* [WHAT YOU NEED TO DO]: Restate the records in full, so that each line matches the original exactly.

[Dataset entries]
★ ★ ★ ★ ★ ★ ★

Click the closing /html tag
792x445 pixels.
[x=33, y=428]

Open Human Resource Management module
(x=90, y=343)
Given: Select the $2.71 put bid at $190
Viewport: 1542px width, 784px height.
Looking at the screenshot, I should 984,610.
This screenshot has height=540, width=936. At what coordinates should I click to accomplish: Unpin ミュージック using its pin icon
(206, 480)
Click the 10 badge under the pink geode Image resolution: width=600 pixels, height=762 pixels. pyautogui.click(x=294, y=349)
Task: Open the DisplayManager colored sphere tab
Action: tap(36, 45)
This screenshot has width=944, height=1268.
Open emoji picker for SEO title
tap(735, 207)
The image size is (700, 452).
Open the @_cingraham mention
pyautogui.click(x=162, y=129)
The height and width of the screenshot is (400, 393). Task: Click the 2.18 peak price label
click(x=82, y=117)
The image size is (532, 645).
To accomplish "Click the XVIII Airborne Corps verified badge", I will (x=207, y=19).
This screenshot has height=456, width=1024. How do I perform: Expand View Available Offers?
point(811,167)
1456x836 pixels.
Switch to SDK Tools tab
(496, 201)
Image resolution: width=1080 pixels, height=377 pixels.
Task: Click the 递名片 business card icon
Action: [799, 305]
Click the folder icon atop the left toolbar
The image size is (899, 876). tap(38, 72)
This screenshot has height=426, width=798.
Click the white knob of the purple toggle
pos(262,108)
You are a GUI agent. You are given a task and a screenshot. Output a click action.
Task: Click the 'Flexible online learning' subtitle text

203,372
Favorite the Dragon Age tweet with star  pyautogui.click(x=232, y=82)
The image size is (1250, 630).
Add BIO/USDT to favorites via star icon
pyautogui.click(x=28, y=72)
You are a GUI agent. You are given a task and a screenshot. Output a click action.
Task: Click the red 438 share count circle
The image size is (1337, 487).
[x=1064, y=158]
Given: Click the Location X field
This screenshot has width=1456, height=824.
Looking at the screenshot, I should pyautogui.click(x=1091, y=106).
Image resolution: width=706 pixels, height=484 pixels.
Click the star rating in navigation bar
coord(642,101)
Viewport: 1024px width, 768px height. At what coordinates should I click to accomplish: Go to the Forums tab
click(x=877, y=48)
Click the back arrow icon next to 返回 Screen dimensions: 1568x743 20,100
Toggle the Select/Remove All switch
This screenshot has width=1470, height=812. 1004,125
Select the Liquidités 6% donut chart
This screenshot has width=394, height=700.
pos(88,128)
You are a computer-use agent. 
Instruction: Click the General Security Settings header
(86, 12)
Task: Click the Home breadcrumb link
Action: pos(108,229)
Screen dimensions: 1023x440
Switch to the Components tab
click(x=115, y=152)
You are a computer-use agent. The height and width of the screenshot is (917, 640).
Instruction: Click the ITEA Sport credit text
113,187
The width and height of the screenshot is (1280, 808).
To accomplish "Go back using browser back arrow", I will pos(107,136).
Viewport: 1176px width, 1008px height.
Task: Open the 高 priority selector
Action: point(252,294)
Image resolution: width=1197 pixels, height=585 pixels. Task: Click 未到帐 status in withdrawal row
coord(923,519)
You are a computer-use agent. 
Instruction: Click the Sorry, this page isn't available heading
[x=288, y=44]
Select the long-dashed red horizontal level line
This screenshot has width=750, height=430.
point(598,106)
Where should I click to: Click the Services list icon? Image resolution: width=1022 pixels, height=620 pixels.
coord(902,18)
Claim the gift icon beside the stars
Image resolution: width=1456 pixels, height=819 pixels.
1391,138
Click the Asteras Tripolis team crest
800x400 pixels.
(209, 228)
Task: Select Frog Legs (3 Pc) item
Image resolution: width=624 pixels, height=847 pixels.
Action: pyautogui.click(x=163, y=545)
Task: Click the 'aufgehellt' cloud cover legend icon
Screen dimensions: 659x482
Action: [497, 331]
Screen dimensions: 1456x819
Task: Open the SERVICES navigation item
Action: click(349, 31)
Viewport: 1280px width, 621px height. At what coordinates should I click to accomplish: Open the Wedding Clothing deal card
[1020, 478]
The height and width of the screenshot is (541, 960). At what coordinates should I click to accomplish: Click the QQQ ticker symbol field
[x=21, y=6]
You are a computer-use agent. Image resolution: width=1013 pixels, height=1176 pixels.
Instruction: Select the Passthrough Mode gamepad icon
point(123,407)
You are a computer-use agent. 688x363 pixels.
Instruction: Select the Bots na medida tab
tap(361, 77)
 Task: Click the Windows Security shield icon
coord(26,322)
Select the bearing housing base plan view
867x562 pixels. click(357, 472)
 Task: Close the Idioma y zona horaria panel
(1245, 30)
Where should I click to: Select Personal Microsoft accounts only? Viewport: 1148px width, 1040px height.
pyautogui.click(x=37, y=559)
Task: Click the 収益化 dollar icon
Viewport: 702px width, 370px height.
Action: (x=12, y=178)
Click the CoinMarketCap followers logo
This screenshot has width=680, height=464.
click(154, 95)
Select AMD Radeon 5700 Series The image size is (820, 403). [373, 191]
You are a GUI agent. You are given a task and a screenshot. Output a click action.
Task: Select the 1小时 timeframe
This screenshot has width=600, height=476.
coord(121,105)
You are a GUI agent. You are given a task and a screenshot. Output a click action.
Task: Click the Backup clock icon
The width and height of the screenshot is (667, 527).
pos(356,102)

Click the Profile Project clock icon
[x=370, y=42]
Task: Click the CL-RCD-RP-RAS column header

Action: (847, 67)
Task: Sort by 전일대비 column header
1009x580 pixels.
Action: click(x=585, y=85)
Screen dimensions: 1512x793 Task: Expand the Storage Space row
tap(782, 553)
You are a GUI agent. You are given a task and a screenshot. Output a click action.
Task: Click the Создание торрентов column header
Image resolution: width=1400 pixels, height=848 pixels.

★ ★ ★ ★ ★ ★ ★

* [RESULT OF THIS EXERCISE]:
Click the closing /html tag
792x445 pixels.
[x=33, y=428]

Open Human Resource Management module
(x=90, y=343)
Given: Select the $2.71 put bid at $190
Viewport: 1542px width, 784px height.
Looking at the screenshot, I should 984,610.
This screenshot has height=540, width=936. At what coordinates should I click to accomplish: Unpin ミュージック using its pin icon
(206, 480)
Click the 10 badge under the pink geode Image resolution: width=600 pixels, height=762 pixels. pyautogui.click(x=294, y=349)
Task: Open the DisplayManager colored sphere tab
Action: tap(36, 45)
This screenshot has width=944, height=1268.
Open emoji picker for SEO title
tap(735, 207)
The image size is (700, 452).
Open the @_cingraham mention
pyautogui.click(x=162, y=129)
The height and width of the screenshot is (400, 393). Task: Click the 2.18 peak price label
click(x=82, y=117)
The image size is (532, 645).
To accomplish "Click the XVIII Airborne Corps verified badge", I will (x=207, y=19).
This screenshot has height=456, width=1024. How do I perform: Expand View Available Offers?
point(811,167)
1456x836 pixels.
Switch to SDK Tools tab
(496, 201)
Image resolution: width=1080 pixels, height=377 pixels.
Task: Click the 递名片 business card icon
Action: [799, 305]
Click the folder icon atop the left toolbar
The image size is (899, 876). tap(38, 72)
This screenshot has height=426, width=798.
Click the white knob of the purple toggle
pos(262,108)
You are a GUI agent. You are given a task and a screenshot. Output a click action.
Task: Click the 'Flexible online learning' subtitle text

203,372
Favorite the Dragon Age tweet with star  pyautogui.click(x=232, y=82)
The image size is (1250, 630).
Add BIO/USDT to favorites via star icon
pyautogui.click(x=28, y=72)
You are a GUI agent. You are given a task and a screenshot. Output a click action.
Task: Click the red 438 share count circle
The image size is (1337, 487).
[x=1064, y=158]
Given: Click the Location X field
This screenshot has width=1456, height=824.
Looking at the screenshot, I should pyautogui.click(x=1091, y=106).
Image resolution: width=706 pixels, height=484 pixels.
Click the star rating in navigation bar
coord(642,101)
Viewport: 1024px width, 768px height. At what coordinates should I click to accomplish: Go to the Forums tab
click(x=877, y=48)
Click the back arrow icon next to 返回 Screen dimensions: 1568x743 20,100
Toggle the Select/Remove All switch
This screenshot has width=1470, height=812. 1004,125
Select the Liquidités 6% donut chart
This screenshot has width=394, height=700.
pos(88,128)
You are a computer-use agent. 
Instruction: Click the General Security Settings header
(86, 12)
Task: Click the Home breadcrumb link
Action: pos(108,229)
Screen dimensions: 1023x440
Switch to the Components tab
click(x=115, y=152)
You are a computer-use agent. The height and width of the screenshot is (917, 640).
Instruction: Click the ITEA Sport credit text
113,187
The width and height of the screenshot is (1280, 808).
To accomplish "Go back using browser back arrow", I will pos(107,136).
Viewport: 1176px width, 1008px height.
Task: Open the 高 priority selector
Action: point(252,294)
Image resolution: width=1197 pixels, height=585 pixels. Task: Click 未到帐 status in withdrawal row
coord(923,519)
You are a computer-use agent. 
Instruction: Click the Sorry, this page isn't available heading
[x=288, y=44]
Select the long-dashed red horizontal level line
This screenshot has width=750, height=430.
point(598,106)
Where should I click to: Click the Services list icon? Image resolution: width=1022 pixels, height=620 pixels.
coord(902,18)
Claim the gift icon beside the stars
Image resolution: width=1456 pixels, height=819 pixels.
1391,138
Click the Asteras Tripolis team crest
800x400 pixels.
(209, 228)
Task: Select Frog Legs (3 Pc) item
Image resolution: width=624 pixels, height=847 pixels.
Action: pyautogui.click(x=163, y=545)
Task: Click the 'aufgehellt' cloud cover legend icon
Screen dimensions: 659x482
Action: [497, 331]
Screen dimensions: 1456x819
Task: Open the SERVICES navigation item
Action: click(349, 31)
Viewport: 1280px width, 621px height. At what coordinates should I click to accomplish: Open the Wedding Clothing deal card
[1020, 478]
The height and width of the screenshot is (541, 960). At what coordinates should I click to accomplish: Click the QQQ ticker symbol field
[x=21, y=6]
You are a computer-use agent. Image resolution: width=1013 pixels, height=1176 pixels.
Instruction: Select the Passthrough Mode gamepad icon
point(123,407)
You are a computer-use agent. 688x363 pixels.
Instruction: Select the Bots na medida tab
tap(361, 77)
 Task: Click the Windows Security shield icon
coord(26,322)
Select the bearing housing base plan view
867x562 pixels. click(357, 472)
 Task: Close the Idioma y zona horaria panel
(1245, 30)
Where should I click to: Select Personal Microsoft accounts only? Viewport: 1148px width, 1040px height.
pyautogui.click(x=37, y=559)
Task: Click the 収益化 dollar icon
Viewport: 702px width, 370px height.
Action: (x=12, y=178)
Click the CoinMarketCap followers logo
This screenshot has width=680, height=464.
click(154, 95)
Select AMD Radeon 5700 Series The image size is (820, 403). [373, 191]
You are a GUI agent. You are given a task and a screenshot. Output a click action.
Task: Select the 1小时 timeframe
This screenshot has width=600, height=476.
coord(121,105)
You are a GUI agent. You are given a task and a screenshot. Output a click action.
Task: Click the Backup clock icon
The width and height of the screenshot is (667, 527).
pos(356,102)

Click the Profile Project clock icon
[x=370, y=42]
Task: Click the CL-RCD-RP-RAS column header

Action: (847, 67)
Task: Sort by 전일대비 column header
1009x580 pixels.
Action: click(x=585, y=85)
Screen dimensions: 1512x793 Task: Expand the Storage Space row
tap(782, 553)
You are a GUI agent. You are given a task and a screenshot. Output a click action.
Task: Click the Создание торрентов column header
Image resolution: width=1400 pixels, height=848 pixels.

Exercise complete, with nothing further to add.